# To be done
A. In the forum post about building a table saw crosscut sled, what did the writer finish and mount to the wall that weekend?
B. Pick up the forum post about building a table saw crosscut sled and continue it after its last sentence.

# Text to read

--- begin ---

# Table saw crosscut sled.



## Chaincarver Steve (Jul 30, 2011)

It was a busy weekend for me: Son's soccer game over an hour away, movie, ate out twice, trip to Home Depot, blah-blah. And I managed to get some fruitful shop time in too. I started on a pair of tables for our balcony and got the mantel done and mounted to the wall.

And, finally, I am making myself a crosscut sled for my table saw. If I have the time I'll have it finished up tonight or tomorrow night. I'm hoping for tonight.

So far I've got most of the parts cut. A little more sawing and some routing then I can screw it all together and start feeling a little safer and more accurate when crosscutting on the 'ole TS. After this one is done I'll probably make a smaller version as well.









Not much to look at yet but it's a good start.

--- end ---

# Stored data

--- begin ---

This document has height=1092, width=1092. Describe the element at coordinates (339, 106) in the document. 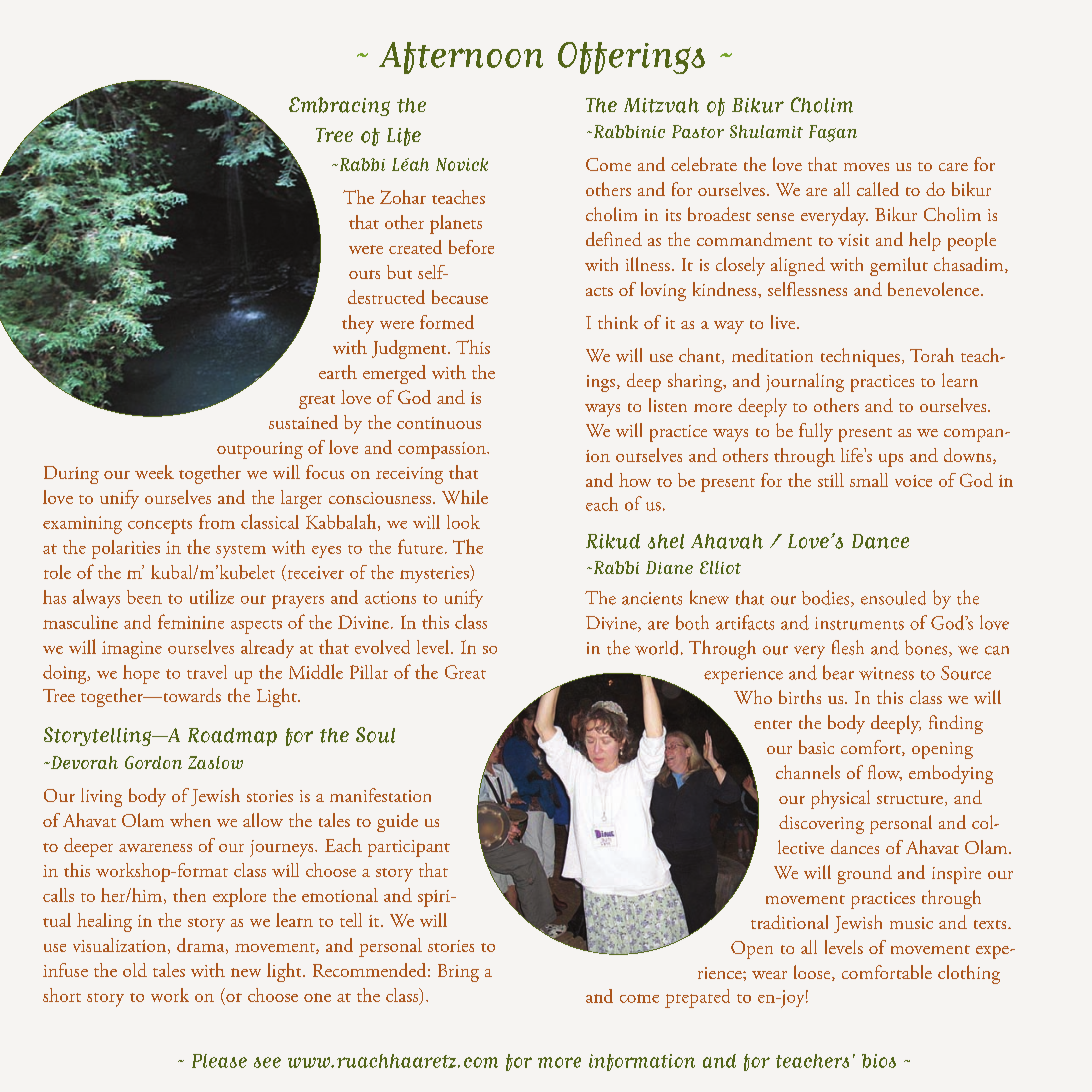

--- end ---
--- begin ---

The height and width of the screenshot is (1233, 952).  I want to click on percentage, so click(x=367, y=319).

--- end ---

# Exercise answers
A. The mantel.

B.
You know, I always kind of disliked the idea of having to first make jigs to be able to make parts (which is somewhat unlike me, because I've created all kinds of other specialty tools in my life and each one was, in my opinion, well worth the effort. Many of them still get used fairly regularly.). But I'm really starting to change my opinion of that "chore". Actually, I think I'm enjoying it more and more. I may just become a woodworker some day!


----------



## thegrgyle (Jan 11, 2011)

looks like a good start...... I need to make one of these.... I did already, but made it too heavy and complicated.

Can't wait to see it finished.

Fabian


----------



## Chaincarver Steve (Jul 30, 2011)

I have the sled pretty much done now. I just need to attach the guard pieces then cut the kerf a bit deeper. Here it sits at about 95% completion. I've got it tuned up to make nice square cuts and I've already used it to make several cuts. Ought to have it wrapped up very soon.









By the way, I got the pattern (though I changed a minor detail or two, mostly the guard) from this excellent book:









Here's a view of the runners.









The T-nuts, by the way, are so I can attach guides and whatever I may decide I need to make in the way of attachments.

Thanks for looking.


----------



## firemedic (Dec 26, 2010)

Looks good Steve! What the project you had in mind to use it for?

~tom ...it's better to remain silent and be thought a fool than to open one's mouth and remove all doubt...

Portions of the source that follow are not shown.